**INFORMATION:**
-- -- --
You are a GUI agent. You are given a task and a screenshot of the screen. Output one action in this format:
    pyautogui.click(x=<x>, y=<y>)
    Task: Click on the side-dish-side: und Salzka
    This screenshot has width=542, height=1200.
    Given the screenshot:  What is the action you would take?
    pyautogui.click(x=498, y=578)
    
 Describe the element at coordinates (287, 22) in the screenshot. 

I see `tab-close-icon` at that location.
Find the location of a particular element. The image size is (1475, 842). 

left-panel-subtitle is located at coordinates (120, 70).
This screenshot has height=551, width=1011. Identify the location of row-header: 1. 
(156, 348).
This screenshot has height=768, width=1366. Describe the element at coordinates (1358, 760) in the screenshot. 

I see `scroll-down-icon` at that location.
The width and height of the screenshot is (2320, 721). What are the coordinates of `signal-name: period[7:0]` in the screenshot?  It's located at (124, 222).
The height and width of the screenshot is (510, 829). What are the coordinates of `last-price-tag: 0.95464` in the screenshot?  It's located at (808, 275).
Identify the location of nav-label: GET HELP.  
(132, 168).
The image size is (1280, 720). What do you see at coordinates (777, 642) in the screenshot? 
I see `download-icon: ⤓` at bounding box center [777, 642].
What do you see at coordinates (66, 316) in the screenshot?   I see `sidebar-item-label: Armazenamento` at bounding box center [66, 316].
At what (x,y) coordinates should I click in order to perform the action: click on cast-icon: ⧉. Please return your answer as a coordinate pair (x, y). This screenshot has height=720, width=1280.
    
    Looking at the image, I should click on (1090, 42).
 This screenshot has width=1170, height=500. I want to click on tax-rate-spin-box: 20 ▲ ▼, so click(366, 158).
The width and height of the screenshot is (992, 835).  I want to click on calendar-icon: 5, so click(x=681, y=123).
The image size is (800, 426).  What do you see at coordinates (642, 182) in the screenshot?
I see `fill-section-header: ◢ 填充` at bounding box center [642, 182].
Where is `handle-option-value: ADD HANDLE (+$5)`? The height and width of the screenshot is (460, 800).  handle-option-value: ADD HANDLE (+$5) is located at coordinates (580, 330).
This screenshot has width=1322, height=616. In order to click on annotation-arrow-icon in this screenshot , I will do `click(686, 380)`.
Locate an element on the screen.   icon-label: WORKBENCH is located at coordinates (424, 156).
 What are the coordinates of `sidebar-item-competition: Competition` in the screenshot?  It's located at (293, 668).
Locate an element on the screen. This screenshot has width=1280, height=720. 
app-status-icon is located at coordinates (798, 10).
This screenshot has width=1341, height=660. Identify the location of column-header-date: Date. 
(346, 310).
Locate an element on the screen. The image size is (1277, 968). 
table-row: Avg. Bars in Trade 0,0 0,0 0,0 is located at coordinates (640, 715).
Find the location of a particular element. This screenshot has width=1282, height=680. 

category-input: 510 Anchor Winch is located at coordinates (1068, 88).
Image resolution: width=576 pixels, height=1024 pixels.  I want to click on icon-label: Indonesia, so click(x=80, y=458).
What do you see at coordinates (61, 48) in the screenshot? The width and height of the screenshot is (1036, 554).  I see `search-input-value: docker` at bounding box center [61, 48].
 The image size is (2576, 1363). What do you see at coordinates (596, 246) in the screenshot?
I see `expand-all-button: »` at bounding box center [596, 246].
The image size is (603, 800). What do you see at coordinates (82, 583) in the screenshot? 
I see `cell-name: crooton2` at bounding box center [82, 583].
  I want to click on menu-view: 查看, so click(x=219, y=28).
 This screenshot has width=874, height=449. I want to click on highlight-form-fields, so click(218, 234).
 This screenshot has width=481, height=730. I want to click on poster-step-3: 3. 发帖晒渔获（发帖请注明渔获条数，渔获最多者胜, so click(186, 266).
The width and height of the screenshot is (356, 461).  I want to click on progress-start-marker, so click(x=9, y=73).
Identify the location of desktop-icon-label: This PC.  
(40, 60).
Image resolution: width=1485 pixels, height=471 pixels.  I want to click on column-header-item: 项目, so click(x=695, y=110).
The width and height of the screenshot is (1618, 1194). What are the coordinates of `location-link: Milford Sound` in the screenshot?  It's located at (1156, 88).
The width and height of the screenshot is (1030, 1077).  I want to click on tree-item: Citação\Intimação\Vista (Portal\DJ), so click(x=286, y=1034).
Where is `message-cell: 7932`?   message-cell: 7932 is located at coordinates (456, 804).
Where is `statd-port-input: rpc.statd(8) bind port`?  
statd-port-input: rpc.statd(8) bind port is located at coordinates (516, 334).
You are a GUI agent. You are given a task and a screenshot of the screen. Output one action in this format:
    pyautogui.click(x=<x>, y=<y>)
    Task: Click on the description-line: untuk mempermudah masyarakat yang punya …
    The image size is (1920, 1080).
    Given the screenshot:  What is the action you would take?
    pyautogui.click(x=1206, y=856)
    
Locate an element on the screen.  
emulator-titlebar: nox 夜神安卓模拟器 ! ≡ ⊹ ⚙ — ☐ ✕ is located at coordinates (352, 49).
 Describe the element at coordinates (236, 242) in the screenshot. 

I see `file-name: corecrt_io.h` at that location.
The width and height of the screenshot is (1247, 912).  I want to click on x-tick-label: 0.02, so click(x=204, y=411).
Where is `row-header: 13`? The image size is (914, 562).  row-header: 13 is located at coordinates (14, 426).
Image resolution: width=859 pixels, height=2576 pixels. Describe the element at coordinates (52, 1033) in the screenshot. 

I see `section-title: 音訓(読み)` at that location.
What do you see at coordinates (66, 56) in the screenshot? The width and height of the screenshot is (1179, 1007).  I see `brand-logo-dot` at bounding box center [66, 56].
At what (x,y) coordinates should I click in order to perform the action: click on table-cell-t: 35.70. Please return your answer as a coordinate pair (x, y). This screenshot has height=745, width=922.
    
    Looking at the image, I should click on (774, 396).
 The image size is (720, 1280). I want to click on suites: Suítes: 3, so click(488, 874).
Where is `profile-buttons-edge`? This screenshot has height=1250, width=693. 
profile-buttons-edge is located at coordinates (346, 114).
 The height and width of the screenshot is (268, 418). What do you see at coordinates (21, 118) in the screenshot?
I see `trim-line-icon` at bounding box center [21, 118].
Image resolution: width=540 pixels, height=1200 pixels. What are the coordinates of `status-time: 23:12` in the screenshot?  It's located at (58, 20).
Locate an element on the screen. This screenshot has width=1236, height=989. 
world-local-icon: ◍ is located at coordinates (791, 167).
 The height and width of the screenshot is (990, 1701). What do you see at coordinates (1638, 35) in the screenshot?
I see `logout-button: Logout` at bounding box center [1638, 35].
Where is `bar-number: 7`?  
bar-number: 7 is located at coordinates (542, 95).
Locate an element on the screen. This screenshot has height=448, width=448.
-- -- --
**REQUIRED WORK:** Render the listing above as a Markdown table with two columns, Row and Line. Put one line per row, number the rows in order, and leave out blank lines.

**EXERCISE OUTPUT:**
| Row | Line |
|---|---|
| 1 | You are a GUI agent. You are given a task and a screenshot of the screen. Output one action in this format: |
| 2 |     pyautogui.click(x=<x>, y=<y>) |
| 3 |     Task: Click on the side-dish-side: und Salzka |
| 4 |     This screenshot has width=542, height=1200. |
| 5 |     Given the screenshot:  What is the action you would take? |
| 6 |     pyautogui.click(x=498, y=578) |
| 7 |  Describe the element at coordinates (287, 22) in the screenshot.  |
| 8 | I see `tab-close-icon` at that location. |
| 9 | Find the location of a particular element. The image size is (1475, 842).  |
| 10 | left-panel-subtitle is located at coordinates (120, 70). |
| 11 | This screenshot has height=551, width=1011. Identify the location of row-header: 1.  |
| 12 | (156, 348). |
| 13 | This screenshot has height=768, width=1366. Describe the element at coordinates (1358, 760) in the screenshot.  |
| 14 | I see `scroll-down-icon` at that location. |
| 15 | The width and height of the screenshot is (2320, 721). What are the coordinates of `signal-name: period[7:0]` in the screenshot?  It's located at (124, 222). |
| 16 | The height and width of the screenshot is (510, 829). What are the coordinates of `last-price-tag: 0.95464` in the screenshot?  It's located at (808, 275). |
| 17 | Identify the location of nav-label: GET HELP.   |
| 18 | (132, 168). |
| 19 | The image size is (1280, 720). What do you see at coordinates (777, 642) in the screenshot?  |
| 20 | I see `download-icon: ⤓` at bounding box center [777, 642]. |
| 21 | What do you see at coordinates (66, 316) in the screenshot?   I see `sidebar-item-label: Armazenamento` at bounding box center [66, 316]. |
| 22 | At what (x,y) coordinates should I click in order to perform the action: click on cast-icon: ⧉. Please return your answer as a coordinate pair (x, y). This screenshot has height=720, width=1280. |
| 23 |     Looking at the image, I should click on (1090, 42). |
| 24 |  This screenshot has width=1170, height=500. I want to click on tax-rate-spin-box: 20 ▲ ▼, so click(366, 158). |
| 25 | The width and height of the screenshot is (992, 835).  I want to click on calendar-icon: 5, so click(x=681, y=123). |
| 26 | The image size is (800, 426).  What do you see at coordinates (642, 182) in the screenshot? |
| 27 | I see `fill-section-header: ◢ 填充` at bounding box center [642, 182]. |
| 28 | Where is `handle-option-value: ADD HANDLE (+$5)`? The height and width of the screenshot is (460, 800).  handle-option-value: ADD HANDLE (+$5) is located at coordinates (580, 330). |
| 29 | This screenshot has width=1322, height=616. In order to click on annotation-arrow-icon in this screenshot , I will do `click(686, 380)`. |
| 30 | Locate an element on the screen.   icon-label: WORKBENCH is located at coordinates (424, 156). |
| 31 |  What are the coordinates of `sidebar-item-competition: Competition` in the screenshot?  It's located at (293, 668). |
| 32 | Locate an element on the screen. This screenshot has width=1280, height=720.  |
| 33 | app-status-icon is located at coordinates (798, 10). |
| 34 | This screenshot has width=1341, height=660. Identify the location of column-header-date: Date.  |
| 35 | (346, 310). |
| 36 | Locate an element on the screen. The image size is (1277, 968).  |
| 37 | table-row: Avg. Bars in Trade 0,0 0,0 0,0 is located at coordinates (640, 715). |
| 38 | Find the location of a particular element. This screenshot has width=1282, height=680.  |
| 39 | category-input: 510 Anchor Winch is located at coordinates (1068, 88). |
| 40 | Image resolution: width=576 pixels, height=1024 pixels.  I want to click on icon-label: Indonesia, so click(x=80, y=458). |
| 41 | What do you see at coordinates (61, 48) in the screenshot? The width and height of the screenshot is (1036, 554).  I see `search-input-value: docker` at bounding box center [61, 48]. |
| 42 |  The image size is (2576, 1363). What do you see at coordinates (596, 246) in the screenshot? |
| 43 | I see `expand-all-button: »` at bounding box center [596, 246]. |
| 44 | The image size is (603, 800). What do you see at coordinates (82, 583) in the screenshot?  |
| 45 | I see `cell-name: crooton2` at bounding box center [82, 583]. |
| 46 |   I want to click on menu-view: 查看, so click(x=219, y=28). |
| 47 |  This screenshot has width=874, height=449. I want to click on highlight-form-fields, so click(218, 234). |
| 48 |  This screenshot has width=481, height=730. I want to click on poster-step-3: 3. 发帖晒渔获（发帖请注明渔获条数，渔获最多者胜, so click(186, 266). |
| 49 | The width and height of the screenshot is (356, 461).  I want to click on progress-start-marker, so click(x=9, y=73). |
| 50 | Identify the location of desktop-icon-label: This PC.   |
| 51 | (40, 60). |
| 52 | Image resolution: width=1485 pixels, height=471 pixels.  I want to click on column-header-item: 项目, so click(x=695, y=110). |
| 53 | The width and height of the screenshot is (1618, 1194). What are the coordinates of `location-link: Milford Sound` in the screenshot?  It's located at (1156, 88). |
| 54 | The width and height of the screenshot is (1030, 1077).  I want to click on tree-item: Citação\Intimação\Vista (Portal\DJ), so click(x=286, y=1034). |
| 55 | Where is `message-cell: 7932`?   message-cell: 7932 is located at coordinates (456, 804). |
| 56 | Where is `statd-port-input: rpc.statd(8) bind port`?   |
| 57 | statd-port-input: rpc.statd(8) bind port is located at coordinates (516, 334). |
| 58 | You are a GUI agent. You are given a task and a screenshot of the screen. Output one action in this format: |
| 59 |     pyautogui.click(x=<x>, y=<y>) |
| 60 |     Task: Click on the description-line: untuk mempermudah masyarakat yang punya … |
| 61 |     The image size is (1920, 1080). |
| 62 |     Given the screenshot:  What is the action you would take? |
| 63 |     pyautogui.click(x=1206, y=856) |
| 64 | Locate an element on the screen.   |
| 65 | emulator-titlebar: nox 夜神安卓模拟器 ! ≡ ⊹ ⚙ — ☐ ✕ is located at coordinates (352, 49). |
| 66 |  Describe the element at coordinates (236, 242) in the screenshot.  |
| 67 | I see `file-name: corecrt_io.h` at that location. |
| 68 | The width and height of the screenshot is (1247, 912).  I want to click on x-tick-label: 0.02, so click(x=204, y=411). |
| 69 | Where is `row-header: 13`? The image size is (914, 562).  row-header: 13 is located at coordinates (14, 426). |
| 70 | Image resolution: width=859 pixels, height=2576 pixels. Describe the element at coordinates (52, 1033) in the screenshot.  |
| 71 | I see `section-title: 音訓(読み)` at that location. |
| 72 | What do you see at coordinates (66, 56) in the screenshot? The width and height of the screenshot is (1179, 1007).  I see `brand-logo-dot` at bounding box center [66, 56]. |
| 73 | At what (x,y) coordinates should I click in order to perform the action: click on table-cell-t: 35.70. Please return your answer as a coordinate pair (x, y). This screenshot has height=745, width=922. |
| 74 |     Looking at the image, I should click on (774, 396). |
| 75 |  The image size is (720, 1280). I want to click on suites: Suítes: 3, so click(488, 874). |
| 76 | Where is `profile-buttons-edge`? This screenshot has height=1250, width=693.  |
| 77 | profile-buttons-edge is located at coordinates (346, 114). |
| 78 |  The height and width of the screenshot is (268, 418). What do you see at coordinates (21, 118) in the screenshot? |
| 79 | I see `trim-line-icon` at bounding box center [21, 118]. |
| 80 | Image resolution: width=540 pixels, height=1200 pixels. What are the coordinates of `status-time: 23:12` in the screenshot?  It's located at (58, 20). |
| 81 | Locate an element on the screen. This screenshot has width=1236, height=989.  |
| 82 | world-local-icon: ◍ is located at coordinates (791, 167). |
| 83 |  The height and width of the screenshot is (990, 1701). What do you see at coordinates (1638, 35) in the screenshot? |
| 84 | I see `logout-button: Logout` at bounding box center [1638, 35]. |
| 85 | Where is `bar-number: 7`?   |
| 86 | bar-number: 7 is located at coordinates (542, 95). |
| 87 | Locate an element on the screen. This screenshot has height=448, width=448. |